Any refugee who has “committed a serious non-political crime outside his country of refuge after his admission to that country as a refugee” or who "acts contrary to the purposes and principles of the OAU" will be excluded from the definition. It also contains a prohibition for refugees and asylum seekers to engage in any subversive activities against any member states.
It contains suggestions for burden- and responsibility sharing, solidarity and cooperation between the member states, such as regional resettlement and financial support.
It de-politicized the concept of asylum, a peaceful and humanitarian act, and declared that it shall no longer be perceived by member states as an unfriendly act and it urges the member states to grant asylum to those individuals who fall within the refugee definition. Whereas it advances here from the 1951 Refugee Convention it does still not grant an individual the right to asylum.
It introduced the "absolute" prohibition of refoulement, whereas the 1951 Refugee Convention allowed return or expulsion of refugees if the national security of the state would be at risk. However, if asylum seekers commit certain serious crimes, they will be excluded from the refugee definition and could still be returned or expelled.
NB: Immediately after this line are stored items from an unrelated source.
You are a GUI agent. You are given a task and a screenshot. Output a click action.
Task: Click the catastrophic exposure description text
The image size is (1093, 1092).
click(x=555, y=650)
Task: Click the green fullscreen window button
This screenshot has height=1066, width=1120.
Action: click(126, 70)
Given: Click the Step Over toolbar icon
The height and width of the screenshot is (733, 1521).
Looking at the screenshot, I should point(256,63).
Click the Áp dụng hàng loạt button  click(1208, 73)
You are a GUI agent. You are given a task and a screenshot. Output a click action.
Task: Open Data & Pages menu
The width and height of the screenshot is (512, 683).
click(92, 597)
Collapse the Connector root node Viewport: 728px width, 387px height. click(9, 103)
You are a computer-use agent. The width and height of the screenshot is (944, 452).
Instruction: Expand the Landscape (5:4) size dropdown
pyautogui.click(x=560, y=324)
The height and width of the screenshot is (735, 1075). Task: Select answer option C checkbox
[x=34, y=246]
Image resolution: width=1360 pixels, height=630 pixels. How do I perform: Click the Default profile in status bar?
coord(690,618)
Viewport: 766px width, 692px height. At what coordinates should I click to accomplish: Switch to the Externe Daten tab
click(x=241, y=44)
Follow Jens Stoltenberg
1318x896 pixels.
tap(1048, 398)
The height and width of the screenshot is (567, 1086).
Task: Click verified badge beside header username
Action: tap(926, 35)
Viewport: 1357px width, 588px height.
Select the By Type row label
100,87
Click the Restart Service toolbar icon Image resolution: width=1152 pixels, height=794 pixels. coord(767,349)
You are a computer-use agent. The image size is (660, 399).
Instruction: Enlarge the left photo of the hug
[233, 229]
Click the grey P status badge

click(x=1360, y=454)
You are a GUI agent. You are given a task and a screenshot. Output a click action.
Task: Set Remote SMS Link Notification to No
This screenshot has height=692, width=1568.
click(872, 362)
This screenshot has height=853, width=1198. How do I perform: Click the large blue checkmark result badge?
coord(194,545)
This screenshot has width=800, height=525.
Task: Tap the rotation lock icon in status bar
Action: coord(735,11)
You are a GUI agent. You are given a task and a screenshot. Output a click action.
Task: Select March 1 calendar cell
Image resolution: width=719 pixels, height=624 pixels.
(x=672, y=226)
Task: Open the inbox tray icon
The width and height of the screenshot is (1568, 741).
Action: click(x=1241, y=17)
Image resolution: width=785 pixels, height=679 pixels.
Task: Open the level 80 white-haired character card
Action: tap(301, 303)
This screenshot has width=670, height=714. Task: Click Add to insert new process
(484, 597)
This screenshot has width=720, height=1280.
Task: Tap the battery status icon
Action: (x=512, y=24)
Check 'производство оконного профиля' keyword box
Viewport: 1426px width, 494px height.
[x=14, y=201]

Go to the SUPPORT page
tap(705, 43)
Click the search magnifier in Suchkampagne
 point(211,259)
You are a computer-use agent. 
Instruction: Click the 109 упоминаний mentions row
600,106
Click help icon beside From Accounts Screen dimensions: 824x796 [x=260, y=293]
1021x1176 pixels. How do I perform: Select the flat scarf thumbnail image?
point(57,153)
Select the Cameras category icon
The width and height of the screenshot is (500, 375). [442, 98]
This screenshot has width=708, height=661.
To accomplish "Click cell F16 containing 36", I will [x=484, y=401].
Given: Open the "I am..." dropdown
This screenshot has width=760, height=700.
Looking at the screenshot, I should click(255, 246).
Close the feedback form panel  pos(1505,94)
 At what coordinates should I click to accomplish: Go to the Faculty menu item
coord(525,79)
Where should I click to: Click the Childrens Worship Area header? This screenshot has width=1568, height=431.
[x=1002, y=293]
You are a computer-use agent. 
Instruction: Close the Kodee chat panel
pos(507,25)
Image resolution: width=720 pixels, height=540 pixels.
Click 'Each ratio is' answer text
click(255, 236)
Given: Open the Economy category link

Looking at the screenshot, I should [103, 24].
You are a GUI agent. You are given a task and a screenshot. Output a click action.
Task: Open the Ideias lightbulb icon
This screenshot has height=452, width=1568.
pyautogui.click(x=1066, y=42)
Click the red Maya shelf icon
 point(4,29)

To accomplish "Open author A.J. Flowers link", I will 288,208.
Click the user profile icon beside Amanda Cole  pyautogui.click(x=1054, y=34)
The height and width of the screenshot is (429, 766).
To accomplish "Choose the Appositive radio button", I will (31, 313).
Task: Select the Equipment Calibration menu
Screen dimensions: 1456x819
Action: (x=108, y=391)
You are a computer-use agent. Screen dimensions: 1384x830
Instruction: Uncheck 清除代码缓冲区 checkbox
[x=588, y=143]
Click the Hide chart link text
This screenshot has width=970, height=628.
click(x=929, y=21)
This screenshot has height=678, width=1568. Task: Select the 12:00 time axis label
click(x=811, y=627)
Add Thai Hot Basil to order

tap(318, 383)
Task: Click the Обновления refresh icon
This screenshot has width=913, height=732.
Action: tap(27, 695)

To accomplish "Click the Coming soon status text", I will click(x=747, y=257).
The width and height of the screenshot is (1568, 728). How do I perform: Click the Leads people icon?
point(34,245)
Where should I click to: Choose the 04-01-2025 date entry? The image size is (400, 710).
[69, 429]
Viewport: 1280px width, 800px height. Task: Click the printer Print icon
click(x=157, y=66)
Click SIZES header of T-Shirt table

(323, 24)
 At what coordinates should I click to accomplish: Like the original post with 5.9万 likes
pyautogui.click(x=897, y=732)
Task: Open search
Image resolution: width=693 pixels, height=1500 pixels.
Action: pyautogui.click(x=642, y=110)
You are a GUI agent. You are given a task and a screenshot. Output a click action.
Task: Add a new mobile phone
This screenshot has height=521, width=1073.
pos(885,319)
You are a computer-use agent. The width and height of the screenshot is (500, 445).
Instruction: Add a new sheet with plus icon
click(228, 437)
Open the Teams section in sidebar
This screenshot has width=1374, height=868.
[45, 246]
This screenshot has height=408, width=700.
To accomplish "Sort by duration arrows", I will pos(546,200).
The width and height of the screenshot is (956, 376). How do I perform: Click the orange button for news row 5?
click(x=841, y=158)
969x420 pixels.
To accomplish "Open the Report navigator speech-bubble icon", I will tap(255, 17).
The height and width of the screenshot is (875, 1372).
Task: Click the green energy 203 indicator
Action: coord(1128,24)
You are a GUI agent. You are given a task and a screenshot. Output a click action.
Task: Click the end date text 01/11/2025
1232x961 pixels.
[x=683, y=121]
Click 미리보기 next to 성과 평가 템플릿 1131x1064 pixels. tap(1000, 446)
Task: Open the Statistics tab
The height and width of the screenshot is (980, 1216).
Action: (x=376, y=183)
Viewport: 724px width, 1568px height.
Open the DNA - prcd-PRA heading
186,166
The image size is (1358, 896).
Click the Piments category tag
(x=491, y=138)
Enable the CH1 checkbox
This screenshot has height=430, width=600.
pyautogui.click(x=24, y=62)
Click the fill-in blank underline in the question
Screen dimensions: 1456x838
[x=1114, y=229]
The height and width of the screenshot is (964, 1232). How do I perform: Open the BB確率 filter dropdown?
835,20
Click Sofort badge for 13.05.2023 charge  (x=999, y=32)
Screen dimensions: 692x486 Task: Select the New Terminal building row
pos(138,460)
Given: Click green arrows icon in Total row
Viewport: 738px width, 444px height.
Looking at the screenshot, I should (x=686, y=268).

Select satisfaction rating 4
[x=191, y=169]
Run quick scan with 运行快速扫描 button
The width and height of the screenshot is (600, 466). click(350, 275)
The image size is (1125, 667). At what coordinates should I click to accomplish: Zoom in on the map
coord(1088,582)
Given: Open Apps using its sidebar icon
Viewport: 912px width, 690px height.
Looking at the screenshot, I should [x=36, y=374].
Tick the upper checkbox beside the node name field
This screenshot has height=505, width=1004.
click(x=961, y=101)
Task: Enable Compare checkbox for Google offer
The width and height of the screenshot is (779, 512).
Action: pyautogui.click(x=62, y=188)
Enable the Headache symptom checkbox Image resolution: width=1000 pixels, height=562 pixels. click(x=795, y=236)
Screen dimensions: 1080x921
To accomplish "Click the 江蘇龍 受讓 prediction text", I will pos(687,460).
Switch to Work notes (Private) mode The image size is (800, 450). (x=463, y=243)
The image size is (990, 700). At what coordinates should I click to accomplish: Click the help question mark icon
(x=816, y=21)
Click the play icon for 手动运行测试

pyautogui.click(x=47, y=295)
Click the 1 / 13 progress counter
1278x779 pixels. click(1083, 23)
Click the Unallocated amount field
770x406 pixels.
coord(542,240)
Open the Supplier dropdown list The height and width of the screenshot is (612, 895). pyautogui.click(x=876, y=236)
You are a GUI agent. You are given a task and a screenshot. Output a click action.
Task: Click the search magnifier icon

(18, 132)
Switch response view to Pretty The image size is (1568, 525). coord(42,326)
Refoulement is thus only limited but not absolutely prohibited.
The principle of voluntary repatriation was first codified. However, the situation in the country of origin to which the refugee would return, was not defined and thus a fundamental change in circumstances and human rights standards in that country is not needed.
Expansion of the definition of the term refugee
The 1969 Refugee Convention expanded the 1951 definition of who is a refugee:
A second paragraph is added to the definition of the term "refugee", which includes "external aggression, occupation, foreign domination or events seriously disturbing public order" as reasons for flight. This includes accidental situations that are not based on deliberate state action, i.e. the source of danger does not need to be the state or its agents. This includes those fleeing environmental catastrophes such as drought and famine. And that means that the fear of danger is no longer only linked to the individual's personal subjective reaction but also to the causal element of refugee situations. This change in the definition has paved the way for "prima facie" group refugee status determination.
Whereas the 1951 Refugee Convention uses "country of his nationality" as geographical unit that a refugee must have fled from, the second paragraph of the definition in the 1969 Refugee Convention uses "his place of habitual residence" as geographical frame of reference.